RuPaul has a new book-selling venture — and lots of its titles for sale are extremely problematic.

Called "Allstora," the subscription-based site was founded by the drag legend, whose full name is RuPaul Andre Charles, and activists-turned-entrepreneurs Eric Cervini and Adam Powell. The site, as the New York Times explains, is a massive expansion of Cervini and Powell's other book-selling project called "ShopQueer," which curated titles by LGBTQ authors and sought to give them a bigger cut of the profits.

Whereas ShopQueer had about 3,000 hand-picked books to its name, Allstora per its FAQ has expanded its catalog to ten million in efforts to appeal "to all audiences through a diversified set of genres and authors."

For some reason, that attempt at casting a wide net also includes books that "Drag Race" fans might "disagree with," as an opening disclaimer notes on the site. That's something of an understatement, given that the site sells, among others, multiple unadorned and de-contextualized versions of Adolf Hitler's genocidal "Mein Kampf" manifesto, the historic anti-Semitism tome "Protocols of the Elders of Zion," a significant number of books written by conspiracy theorist Alex Jones, and all manner of other bigoted works.

In a sense, purveying such controversial wares appears to be a selling point for Allstora.

In its FAQ, the site claims that it is "determined to mitigate the potential harm of specific books" by "creating a community-led flagging system for titles that are contrary to our core values" and "donating all proceeds from these titles" through the Rainbow Book Bus, RuPaul's other book-selling project that sees him traveling across the country in a rainbow bus that's launched, coincidentally, while he's on book tour for his own memoir.

"At Allstora, we believe that the censorship of any book, perspective, or story is incompatible with the survival of democracy," the FAQ reads. "We cannot fight the ideologies of hate if we lack the ability to study, understand, and react to them."

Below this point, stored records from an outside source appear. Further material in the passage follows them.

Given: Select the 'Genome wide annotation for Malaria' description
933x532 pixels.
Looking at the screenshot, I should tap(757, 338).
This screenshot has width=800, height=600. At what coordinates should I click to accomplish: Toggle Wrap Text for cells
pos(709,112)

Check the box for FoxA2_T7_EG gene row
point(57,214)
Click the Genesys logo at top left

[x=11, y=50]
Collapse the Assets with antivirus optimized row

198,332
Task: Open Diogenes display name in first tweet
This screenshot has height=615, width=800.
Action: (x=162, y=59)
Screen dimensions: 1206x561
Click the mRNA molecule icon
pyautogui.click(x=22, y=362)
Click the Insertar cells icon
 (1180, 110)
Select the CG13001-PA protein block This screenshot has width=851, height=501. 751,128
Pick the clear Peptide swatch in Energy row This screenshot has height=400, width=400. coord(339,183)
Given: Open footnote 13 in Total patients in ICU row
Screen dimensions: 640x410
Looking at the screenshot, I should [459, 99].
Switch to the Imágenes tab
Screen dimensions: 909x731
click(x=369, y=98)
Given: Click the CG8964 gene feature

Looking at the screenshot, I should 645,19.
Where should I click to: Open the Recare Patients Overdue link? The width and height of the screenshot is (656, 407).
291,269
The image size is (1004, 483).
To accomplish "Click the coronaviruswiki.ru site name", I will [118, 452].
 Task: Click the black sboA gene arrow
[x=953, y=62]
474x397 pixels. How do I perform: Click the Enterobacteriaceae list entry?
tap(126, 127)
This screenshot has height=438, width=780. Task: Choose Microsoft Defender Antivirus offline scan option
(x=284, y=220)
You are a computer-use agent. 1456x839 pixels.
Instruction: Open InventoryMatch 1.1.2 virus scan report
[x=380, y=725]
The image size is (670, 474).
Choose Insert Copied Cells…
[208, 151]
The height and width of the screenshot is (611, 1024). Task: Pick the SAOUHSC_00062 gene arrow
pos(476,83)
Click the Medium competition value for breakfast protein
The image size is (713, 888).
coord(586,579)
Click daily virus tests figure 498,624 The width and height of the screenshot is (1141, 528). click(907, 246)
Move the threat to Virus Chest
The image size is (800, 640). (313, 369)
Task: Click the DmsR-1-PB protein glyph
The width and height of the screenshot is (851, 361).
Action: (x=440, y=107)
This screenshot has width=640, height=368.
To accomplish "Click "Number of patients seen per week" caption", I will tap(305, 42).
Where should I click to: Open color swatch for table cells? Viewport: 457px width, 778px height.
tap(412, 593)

That mission, of course, is a nonprofit industrial complex-tinged take on the age-old centrist aphorism: let people have access to everything out there, and let them decide for themselves how they think and feel about it.

When we say everything, however, we do mean everything. Along with Mein Kampf and the Protocols, Futurism's search through Allstora's large catalog revealed that it's selling copies of the "Anarchist Cookbook," which has been viewed by law enforcement as evidence of contraband because it teaches people how to make bombs, at least three versions of the race war fantasy novel "The Turner Diaries," a children's book by transphobic far-right influencer Chaya Raichik, the book that inspired the Ku Klux Klan propaganda film "Birth of a Nation," a book titled "A Parent's Guide to Preventing Homosexuality," and the major works of Islamophobic author Robert Spencer.

Curiously enough, while there are tons of really disgusting books for sale on Allstora — most of which, we should note, have not been flagged as "contrary to [its] core values" and therefore will be making RuPaul and his business partners money if sold — there were a few examples of books that are curiously absent from its wide-ranging catalog.

For instance, when searching for 2020's anti-trans bestseller "Irreversible Damage," one only gets a bunch of dieting manuals, and searching the name of its author, the right-wing columnist Abigail Shrier, only turns up another book by her that criticizes the pediatric therapy industry.

The same goes for David Duke, the former grand wizard of the KKK who has written a handful of books espousing his white supremacist views that are conspicuously absent from the site that seems to otherwise lack curation of such material.

We've reached out to Allstora to ask if there's some sort of title takedown process going on behind the scenes that results in this seemingly selective catalog. But from where we stand, it seems much like other attempts to remove harmful content from massive marketplaces — when one is taken down, more will pop up in its place.

Free speech absolutism, as the argument is often called, tends to be difficult in practice, as Elon Musk can attest. Now, RuPaul is learning that lesson the hard way.